Junjo accelerates EDD and complex workflow development by allowing one to iterate on their LLM prompts with many test inputs, and immediately see how the prompt changes impact the evaluation results.

Animated demo of eval-driven pytest execution and results

The above example demonstrates a simple pytest execution that gives pass / fail rates for a set of test inputs evaluating against a Junjo node.

  • Evaluate / Judge the output of your Junjo workflows and nodes with LLMs
  • Test individual nodes
  • Test entire workflows
  • Automate testing with CI / CD pipelines
  • Run on-demand as you iterate on your workflows
  • It just uses pytest!
  • Use tools like pytest-harvest to gather and track test results
  • No proprietary tools or testing platforms are required - everything happens directly in your codebase

Pytest executions can initialize an input state for the node, execute the real Node through Junjo’s normal lifecycle, and analyze the detached resulting state. Use evaluate_node for Node-level evals; do not call Node.service() directly.

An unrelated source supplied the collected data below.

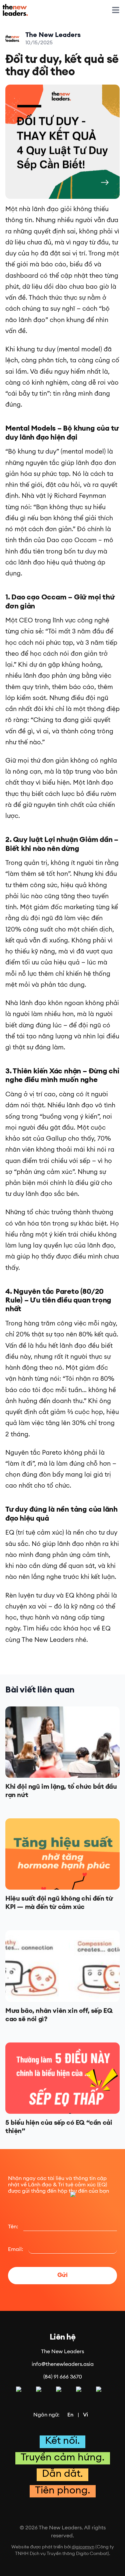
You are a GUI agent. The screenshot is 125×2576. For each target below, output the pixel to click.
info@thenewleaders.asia (63, 2364)
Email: (15, 2249)
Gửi (62, 2276)
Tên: (13, 2227)
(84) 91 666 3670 (62, 2377)
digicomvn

  • The worked example below lives in the junjo repository’s examples/base app, so clone the junjo repository to run it
  • Install pytest and pytest-asyncio in the environment used to run the evals (the example’s async tests use @pytest.mark.asyncio)
  • Live eval execution requires GEMINI_API_KEY in the environment used to run pytest

Check out examples/base/src/base/sample_workflow/sample_subflow/nodes/create_joke_node/test to see an example eval system, setup to evaluate the joke created.

  • Github link to test example
  • It uses a combination of asserts and live LLM evaluations
  • This example uses Gemini to evaluate the results of the create_joke_node against several test inputs inside test_cases.py
  • The eval has a prompt inside test_prompt.py
  • test_node.py executes the pytest test
  • The live node.py LLM call is executed to generate the result and state update for evaluation
  • Test failures include reasons why the prompt failed to generate output that passed the evaluation. See the test_schema.py.

The following is a condensed version of the eval test in test_node.py. Each test case in test_cases.py is a dictionary containing only the state fields the node requires, making it easy to build large eval sets by mocking node input state.

import pytest
from junjo import ExecutionCorrelation, evaluate_node
from base.sample_workflow.sample_subflow.nodes.create_joke_node.node import CreateJokeNode
from base.sample_workflow.sample_subflow.nodes.create_joke_node.test.test_cases import test_cases
from base.sample_workflow.sample_subflow.nodes.create_joke_node.test.test_service import eval_create_joke_node
from base.sample_workflow.sample_subflow.store import SampleSubflowState, SampleSubflowStore
@pytest.mark.asyncio(loop_scope="session")
@pytest.mark.parametrize("test_case", test_cases) # e.g. {"items": ["cat", "lasers", "space"]}
async def test_create_joke_node(test_case: dict):
# Initialize the node's input state from the test case
initial_state = SampleSubflowState.model_validate(test_case)
assert initial_state.items is not None
store = SampleSubflowStore(initial_state=initial_state)
# Execute the real Node through a one-Node evaluation Workflow. This
# preserves Node, Store, trace, and correlation evidence.
node = CreateJokeNode()
execution = await evaluate_node(
node=node,
store=store,
correlation=ExecutionCorrelation(
type="base.eval_case",
id="|".join(test_case["items"]),
),
)
# Assert against the resulting state
state_result = execution.state
assert state_result.joke
# Evaluate the joke - run the LLM evaluator service
eval_result = await eval_create_joke_node(state_result.joke, initial_state.items)
assert eval_result.passed, f"Joke evaluation failed: {eval_result.reason}"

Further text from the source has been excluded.